___ Extracted information ___

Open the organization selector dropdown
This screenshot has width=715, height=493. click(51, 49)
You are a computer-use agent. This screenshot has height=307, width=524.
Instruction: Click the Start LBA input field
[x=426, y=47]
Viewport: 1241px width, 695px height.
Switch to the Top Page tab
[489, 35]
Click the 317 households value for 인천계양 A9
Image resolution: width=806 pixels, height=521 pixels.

___

▶ [Prompt]: Everything before the line containing "You are a computer-use" stays out. Write out that line and the rest of the entries exactly.

▶ [Written response]:
You are a computer-use agent. This screenshot has height=307, width=524.
Instruction: Click the Start LBA input field
[x=426, y=47]
Viewport: 1241px width, 695px height.
Switch to the Top Page tab
[489, 35]
Click the 317 households value for 인천계양 A9
Image resolution: width=806 pixels, height=521 pixels.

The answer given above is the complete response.